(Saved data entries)
++++

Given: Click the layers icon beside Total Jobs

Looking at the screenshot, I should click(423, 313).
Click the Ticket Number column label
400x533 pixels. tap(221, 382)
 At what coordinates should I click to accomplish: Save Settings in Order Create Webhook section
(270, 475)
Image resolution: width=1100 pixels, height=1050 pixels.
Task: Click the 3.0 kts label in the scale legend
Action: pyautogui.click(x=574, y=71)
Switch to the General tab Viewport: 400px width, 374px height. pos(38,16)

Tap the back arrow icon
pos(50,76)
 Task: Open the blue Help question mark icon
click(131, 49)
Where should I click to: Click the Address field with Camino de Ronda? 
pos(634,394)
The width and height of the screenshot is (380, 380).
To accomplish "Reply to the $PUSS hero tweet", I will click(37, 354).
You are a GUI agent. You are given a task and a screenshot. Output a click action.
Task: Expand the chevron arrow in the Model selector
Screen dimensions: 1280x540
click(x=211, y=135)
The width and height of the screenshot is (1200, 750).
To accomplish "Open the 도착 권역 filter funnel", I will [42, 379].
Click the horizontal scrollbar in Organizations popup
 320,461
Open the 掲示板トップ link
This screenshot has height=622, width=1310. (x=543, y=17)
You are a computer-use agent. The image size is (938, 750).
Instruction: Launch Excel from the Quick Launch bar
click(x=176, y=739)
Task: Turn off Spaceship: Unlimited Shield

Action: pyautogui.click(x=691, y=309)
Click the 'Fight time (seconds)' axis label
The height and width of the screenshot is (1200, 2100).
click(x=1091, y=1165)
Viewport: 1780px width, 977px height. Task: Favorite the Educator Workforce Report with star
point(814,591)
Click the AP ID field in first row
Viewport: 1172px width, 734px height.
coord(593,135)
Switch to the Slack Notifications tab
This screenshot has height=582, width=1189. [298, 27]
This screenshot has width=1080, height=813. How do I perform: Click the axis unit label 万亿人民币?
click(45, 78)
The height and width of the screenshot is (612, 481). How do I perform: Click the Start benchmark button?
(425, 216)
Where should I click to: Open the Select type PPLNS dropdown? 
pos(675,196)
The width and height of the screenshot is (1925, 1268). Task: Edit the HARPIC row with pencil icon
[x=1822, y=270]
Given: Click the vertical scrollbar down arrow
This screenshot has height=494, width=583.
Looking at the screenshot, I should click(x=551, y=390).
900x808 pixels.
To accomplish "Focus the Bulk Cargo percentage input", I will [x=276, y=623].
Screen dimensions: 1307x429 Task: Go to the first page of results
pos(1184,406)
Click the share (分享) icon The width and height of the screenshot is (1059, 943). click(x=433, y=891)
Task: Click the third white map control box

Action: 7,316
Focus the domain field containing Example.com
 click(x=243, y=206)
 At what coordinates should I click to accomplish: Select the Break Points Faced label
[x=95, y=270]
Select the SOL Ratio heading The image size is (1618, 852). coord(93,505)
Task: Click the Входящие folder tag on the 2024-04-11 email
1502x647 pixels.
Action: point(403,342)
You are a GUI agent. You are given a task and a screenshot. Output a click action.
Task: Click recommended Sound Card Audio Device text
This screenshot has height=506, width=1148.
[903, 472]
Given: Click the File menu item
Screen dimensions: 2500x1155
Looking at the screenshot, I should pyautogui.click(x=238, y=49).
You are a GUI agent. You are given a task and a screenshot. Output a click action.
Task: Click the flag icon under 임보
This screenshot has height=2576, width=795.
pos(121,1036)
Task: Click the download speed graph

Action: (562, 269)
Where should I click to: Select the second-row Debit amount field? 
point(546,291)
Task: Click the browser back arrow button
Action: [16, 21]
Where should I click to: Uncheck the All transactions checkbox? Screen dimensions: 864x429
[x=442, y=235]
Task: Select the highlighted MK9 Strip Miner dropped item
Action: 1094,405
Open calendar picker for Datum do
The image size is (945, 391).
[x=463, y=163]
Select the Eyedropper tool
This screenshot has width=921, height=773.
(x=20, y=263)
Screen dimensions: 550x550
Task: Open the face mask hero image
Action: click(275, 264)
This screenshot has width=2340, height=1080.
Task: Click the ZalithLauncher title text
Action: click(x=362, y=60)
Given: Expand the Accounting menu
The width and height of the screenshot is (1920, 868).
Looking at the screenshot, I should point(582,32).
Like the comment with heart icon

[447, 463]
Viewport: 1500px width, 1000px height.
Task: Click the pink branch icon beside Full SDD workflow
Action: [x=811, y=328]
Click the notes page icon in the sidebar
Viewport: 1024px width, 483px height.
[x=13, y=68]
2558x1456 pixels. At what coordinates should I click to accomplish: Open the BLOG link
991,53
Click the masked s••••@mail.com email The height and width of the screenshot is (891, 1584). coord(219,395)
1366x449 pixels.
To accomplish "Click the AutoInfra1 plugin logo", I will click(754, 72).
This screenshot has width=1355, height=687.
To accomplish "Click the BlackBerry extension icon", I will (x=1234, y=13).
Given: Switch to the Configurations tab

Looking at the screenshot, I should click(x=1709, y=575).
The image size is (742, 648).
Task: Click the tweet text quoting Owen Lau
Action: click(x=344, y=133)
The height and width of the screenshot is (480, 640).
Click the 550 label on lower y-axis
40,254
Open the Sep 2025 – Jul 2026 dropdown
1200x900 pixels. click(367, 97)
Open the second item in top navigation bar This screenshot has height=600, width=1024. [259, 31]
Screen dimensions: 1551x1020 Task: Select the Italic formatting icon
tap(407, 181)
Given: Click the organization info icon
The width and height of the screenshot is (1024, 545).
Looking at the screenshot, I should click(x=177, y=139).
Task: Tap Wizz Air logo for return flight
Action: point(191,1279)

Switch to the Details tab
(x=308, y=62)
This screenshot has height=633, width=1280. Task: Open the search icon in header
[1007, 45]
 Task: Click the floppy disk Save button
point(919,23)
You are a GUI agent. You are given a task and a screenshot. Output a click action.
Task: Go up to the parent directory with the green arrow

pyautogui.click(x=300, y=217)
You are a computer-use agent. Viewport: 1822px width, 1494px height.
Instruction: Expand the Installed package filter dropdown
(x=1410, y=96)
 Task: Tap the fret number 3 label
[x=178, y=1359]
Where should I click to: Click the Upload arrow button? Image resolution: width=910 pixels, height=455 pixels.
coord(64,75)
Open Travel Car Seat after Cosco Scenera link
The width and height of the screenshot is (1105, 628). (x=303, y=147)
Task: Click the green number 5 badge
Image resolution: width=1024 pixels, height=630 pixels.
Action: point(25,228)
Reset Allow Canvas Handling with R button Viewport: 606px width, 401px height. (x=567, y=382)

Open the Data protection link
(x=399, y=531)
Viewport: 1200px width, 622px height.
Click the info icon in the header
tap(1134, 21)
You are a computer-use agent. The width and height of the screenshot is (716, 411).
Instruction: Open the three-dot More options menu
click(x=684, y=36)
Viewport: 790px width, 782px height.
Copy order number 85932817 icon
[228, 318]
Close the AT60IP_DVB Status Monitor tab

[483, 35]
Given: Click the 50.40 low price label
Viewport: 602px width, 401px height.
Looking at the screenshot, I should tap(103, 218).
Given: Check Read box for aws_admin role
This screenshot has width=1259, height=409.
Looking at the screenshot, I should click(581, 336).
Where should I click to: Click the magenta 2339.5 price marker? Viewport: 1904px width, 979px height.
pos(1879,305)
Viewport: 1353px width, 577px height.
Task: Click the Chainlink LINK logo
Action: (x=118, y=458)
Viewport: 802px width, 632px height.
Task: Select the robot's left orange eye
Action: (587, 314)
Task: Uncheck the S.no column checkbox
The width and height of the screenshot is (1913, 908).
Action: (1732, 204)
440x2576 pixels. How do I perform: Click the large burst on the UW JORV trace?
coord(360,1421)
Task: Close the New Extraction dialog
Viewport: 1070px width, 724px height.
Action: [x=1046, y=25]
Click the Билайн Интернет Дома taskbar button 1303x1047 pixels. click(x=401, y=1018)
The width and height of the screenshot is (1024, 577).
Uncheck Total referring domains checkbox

++++

» Required work
The required output is the lines from the one holding "Task: Uncheck the S.no column checkbox" through the last line of the entries above, copied exactly.

» Solution to this task
Task: Uncheck the S.no column checkbox
The width and height of the screenshot is (1913, 908).
Action: (1732, 204)
440x2576 pixels. How do I perform: Click the large burst on the UW JORV trace?
coord(360,1421)
Task: Close the New Extraction dialog
Viewport: 1070px width, 724px height.
Action: [x=1046, y=25]
Click the Билайн Интернет Дома taskbar button 1303x1047 pixels. click(x=401, y=1018)
The width and height of the screenshot is (1024, 577).
Uncheck Total referring domains checkbox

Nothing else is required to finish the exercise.